To newbies, film and video editing sounds like one of those completely technical subjects, possibly only interesting to people with very logical and pragmatic minds, like engineers. Visions of dark rooms and sterile-looking studios filled with all manner of inexplicable mechanical equipment, where rolls of film negatives are dumped and examined by serious-looking people, then diced, sliced, and spliced, somehow complete the ensemble. . mental image. Clinical, raw, precise. But in reality, film and video editing is much more than celluloid or electronic imaging surgery. In fact, it’s the opposite.
Think of it this way; someone records a video of your favorite cousin’s wedding. The end product is a good, mostly continuous documentation of the event, with abrupt starts and stops here and there when the main activity changes or moves to a different area or location that requires a different “take.” The end result is a compilation of sights and sound that is considerably better and hopefully more memorable and satisfying than the still photos, but still leaves a lot to be desired.

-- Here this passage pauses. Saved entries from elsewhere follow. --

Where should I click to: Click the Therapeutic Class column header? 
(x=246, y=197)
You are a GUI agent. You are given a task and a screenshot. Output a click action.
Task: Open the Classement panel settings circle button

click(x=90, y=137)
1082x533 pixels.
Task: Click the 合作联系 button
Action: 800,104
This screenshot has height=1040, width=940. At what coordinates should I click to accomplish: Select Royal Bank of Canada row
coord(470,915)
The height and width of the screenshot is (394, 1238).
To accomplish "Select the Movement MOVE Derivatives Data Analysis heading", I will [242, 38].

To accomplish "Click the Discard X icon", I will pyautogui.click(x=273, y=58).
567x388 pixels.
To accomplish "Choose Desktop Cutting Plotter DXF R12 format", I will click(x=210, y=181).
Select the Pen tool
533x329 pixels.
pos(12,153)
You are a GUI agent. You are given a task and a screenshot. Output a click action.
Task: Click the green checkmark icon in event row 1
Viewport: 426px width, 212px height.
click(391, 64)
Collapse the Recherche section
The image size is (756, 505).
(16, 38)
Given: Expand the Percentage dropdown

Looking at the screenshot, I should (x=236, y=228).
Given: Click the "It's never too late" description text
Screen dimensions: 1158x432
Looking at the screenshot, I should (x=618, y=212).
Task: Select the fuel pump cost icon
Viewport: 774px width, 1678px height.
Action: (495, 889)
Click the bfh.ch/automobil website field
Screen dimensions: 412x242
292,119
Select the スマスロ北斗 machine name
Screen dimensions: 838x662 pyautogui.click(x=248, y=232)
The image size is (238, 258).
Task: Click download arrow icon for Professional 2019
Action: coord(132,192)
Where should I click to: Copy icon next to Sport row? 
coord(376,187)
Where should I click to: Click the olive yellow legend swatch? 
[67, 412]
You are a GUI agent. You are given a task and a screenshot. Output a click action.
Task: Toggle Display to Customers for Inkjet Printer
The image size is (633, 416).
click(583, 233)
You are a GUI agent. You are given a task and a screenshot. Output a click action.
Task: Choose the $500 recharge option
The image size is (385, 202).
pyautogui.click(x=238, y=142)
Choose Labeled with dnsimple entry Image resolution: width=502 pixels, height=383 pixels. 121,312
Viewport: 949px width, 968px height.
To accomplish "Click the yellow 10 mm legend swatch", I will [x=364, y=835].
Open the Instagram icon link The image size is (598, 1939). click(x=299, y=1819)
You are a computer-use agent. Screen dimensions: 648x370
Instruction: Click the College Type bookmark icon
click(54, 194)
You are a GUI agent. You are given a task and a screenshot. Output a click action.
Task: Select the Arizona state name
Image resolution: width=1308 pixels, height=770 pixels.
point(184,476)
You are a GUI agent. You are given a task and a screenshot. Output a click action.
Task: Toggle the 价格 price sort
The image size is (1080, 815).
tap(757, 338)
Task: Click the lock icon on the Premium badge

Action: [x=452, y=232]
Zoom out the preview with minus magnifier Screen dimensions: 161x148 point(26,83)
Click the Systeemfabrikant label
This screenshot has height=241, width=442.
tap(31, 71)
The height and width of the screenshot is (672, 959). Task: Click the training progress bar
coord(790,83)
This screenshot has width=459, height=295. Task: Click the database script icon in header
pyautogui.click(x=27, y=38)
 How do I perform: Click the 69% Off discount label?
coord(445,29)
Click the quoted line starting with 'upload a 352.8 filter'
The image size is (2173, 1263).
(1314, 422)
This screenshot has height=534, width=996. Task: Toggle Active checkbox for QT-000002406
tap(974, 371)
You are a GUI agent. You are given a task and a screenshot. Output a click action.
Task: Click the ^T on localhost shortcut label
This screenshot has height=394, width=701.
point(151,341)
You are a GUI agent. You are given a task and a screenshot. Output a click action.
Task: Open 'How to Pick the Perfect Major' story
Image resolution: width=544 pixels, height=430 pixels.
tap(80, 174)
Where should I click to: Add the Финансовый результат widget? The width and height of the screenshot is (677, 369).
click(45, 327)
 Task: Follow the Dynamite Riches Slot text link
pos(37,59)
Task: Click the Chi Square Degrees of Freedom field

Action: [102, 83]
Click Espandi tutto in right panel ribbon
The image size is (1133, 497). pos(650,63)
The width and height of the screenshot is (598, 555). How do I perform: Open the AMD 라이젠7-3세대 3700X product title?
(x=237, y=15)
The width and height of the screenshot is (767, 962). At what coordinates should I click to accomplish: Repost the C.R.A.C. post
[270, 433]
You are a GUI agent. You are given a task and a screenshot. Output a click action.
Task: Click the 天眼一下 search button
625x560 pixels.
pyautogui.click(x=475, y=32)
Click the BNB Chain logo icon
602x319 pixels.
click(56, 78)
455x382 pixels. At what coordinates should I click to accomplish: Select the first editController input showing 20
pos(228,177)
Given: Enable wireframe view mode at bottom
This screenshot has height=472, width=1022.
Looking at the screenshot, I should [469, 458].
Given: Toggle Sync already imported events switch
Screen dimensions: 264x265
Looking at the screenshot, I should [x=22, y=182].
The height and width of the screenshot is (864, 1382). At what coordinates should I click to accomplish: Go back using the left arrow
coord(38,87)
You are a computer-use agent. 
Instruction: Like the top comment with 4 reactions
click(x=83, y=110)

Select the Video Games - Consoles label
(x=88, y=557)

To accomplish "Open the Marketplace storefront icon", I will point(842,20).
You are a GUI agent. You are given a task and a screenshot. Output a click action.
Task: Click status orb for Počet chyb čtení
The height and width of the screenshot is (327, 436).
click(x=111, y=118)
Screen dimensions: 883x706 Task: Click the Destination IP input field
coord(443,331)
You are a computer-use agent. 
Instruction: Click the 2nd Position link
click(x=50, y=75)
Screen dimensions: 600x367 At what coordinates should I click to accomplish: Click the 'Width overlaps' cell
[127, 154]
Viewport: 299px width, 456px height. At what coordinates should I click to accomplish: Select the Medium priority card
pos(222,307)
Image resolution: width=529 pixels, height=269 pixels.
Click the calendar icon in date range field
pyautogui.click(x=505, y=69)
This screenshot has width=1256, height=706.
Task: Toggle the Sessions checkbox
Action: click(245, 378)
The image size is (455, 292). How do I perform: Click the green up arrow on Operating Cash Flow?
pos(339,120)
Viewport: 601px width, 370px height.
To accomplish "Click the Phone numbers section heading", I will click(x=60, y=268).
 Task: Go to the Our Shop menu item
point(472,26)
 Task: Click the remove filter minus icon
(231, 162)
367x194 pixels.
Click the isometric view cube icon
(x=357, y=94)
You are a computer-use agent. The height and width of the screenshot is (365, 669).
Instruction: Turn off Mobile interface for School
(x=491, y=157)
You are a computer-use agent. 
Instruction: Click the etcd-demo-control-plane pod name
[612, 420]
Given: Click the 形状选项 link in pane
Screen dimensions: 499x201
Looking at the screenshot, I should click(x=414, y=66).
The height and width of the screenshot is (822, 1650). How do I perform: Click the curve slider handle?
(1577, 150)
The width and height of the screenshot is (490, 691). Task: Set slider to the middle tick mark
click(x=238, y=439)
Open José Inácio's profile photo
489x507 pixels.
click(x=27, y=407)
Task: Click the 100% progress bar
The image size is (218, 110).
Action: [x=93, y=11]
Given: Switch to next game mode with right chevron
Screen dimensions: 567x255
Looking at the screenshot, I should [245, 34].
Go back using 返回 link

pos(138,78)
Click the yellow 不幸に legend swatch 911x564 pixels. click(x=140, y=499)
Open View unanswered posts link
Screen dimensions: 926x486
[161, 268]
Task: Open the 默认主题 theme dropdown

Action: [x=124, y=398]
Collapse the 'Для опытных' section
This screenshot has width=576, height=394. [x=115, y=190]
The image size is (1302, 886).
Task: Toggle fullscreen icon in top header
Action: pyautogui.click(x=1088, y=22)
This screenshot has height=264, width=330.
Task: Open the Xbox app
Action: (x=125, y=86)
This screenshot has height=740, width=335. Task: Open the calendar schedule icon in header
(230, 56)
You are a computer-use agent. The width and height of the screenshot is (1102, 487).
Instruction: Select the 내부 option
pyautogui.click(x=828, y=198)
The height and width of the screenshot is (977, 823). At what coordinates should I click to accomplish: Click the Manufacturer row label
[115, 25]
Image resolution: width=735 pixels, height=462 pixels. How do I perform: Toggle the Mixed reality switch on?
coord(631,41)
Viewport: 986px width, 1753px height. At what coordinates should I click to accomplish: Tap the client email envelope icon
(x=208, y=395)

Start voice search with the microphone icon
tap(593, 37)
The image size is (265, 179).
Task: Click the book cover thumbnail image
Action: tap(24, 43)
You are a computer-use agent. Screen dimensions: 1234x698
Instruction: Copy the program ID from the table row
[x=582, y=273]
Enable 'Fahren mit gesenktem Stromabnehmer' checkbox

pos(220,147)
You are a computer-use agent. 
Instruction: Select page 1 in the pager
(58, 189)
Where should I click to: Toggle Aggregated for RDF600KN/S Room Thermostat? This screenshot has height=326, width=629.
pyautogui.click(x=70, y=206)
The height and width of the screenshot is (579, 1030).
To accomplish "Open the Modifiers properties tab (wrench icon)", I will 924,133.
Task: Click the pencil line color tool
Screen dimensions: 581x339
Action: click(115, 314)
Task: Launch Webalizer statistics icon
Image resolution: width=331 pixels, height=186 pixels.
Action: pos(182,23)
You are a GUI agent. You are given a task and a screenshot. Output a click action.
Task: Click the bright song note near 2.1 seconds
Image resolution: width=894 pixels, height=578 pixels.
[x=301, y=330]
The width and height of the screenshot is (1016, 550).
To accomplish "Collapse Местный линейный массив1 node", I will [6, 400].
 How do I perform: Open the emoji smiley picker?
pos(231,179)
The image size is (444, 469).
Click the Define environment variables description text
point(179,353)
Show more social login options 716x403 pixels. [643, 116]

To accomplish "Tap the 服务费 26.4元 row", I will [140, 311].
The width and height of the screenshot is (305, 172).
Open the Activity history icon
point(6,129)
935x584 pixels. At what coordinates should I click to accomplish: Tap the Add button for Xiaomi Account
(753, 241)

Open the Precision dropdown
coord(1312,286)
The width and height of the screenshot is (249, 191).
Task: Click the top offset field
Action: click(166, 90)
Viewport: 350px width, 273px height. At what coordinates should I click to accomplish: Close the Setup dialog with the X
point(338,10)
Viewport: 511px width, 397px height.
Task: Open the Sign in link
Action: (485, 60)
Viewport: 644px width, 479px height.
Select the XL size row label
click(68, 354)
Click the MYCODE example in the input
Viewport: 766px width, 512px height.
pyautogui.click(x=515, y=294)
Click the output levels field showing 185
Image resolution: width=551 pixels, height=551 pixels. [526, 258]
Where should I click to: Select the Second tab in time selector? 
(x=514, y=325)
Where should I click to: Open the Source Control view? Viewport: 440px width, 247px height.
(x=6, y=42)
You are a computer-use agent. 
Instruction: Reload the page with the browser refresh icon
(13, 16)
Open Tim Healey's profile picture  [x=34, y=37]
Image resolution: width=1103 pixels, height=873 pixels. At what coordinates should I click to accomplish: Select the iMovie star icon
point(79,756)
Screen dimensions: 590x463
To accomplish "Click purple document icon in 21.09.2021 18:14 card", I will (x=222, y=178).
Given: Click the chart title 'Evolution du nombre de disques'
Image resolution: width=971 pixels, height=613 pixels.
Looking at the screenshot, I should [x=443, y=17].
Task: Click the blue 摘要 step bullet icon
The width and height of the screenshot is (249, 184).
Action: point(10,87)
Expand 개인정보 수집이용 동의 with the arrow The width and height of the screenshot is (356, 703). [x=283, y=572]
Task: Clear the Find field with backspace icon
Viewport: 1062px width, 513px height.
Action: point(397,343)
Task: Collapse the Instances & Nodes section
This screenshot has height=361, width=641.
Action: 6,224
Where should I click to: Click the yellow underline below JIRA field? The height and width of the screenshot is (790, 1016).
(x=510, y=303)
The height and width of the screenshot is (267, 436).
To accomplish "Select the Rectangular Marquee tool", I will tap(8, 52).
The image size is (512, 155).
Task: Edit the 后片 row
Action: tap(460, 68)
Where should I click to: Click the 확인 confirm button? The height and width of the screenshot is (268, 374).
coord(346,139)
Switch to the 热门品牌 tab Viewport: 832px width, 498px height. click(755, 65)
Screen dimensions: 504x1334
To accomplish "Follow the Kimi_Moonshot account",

However, if the same raw video were put into the hands of a skilled editor, the end result would be quite different. The resulting piece would tell the story of the culmination of her cousin’s three-year romance, narrated by several key members of the family. It would capture and convey to the audience the couple’s wedding day, emotions of love, joy and mutual and family appreciation, anticipation of the new life the couple intends to create together, a bit of sadness for the life they will leave forever. behind, and so on. In other words, in the hands of a skilled editor, the video becomes a “story” with a beginning, a middle, and an end; a cohesive synopsis of the couple’s romance. One day in the Life…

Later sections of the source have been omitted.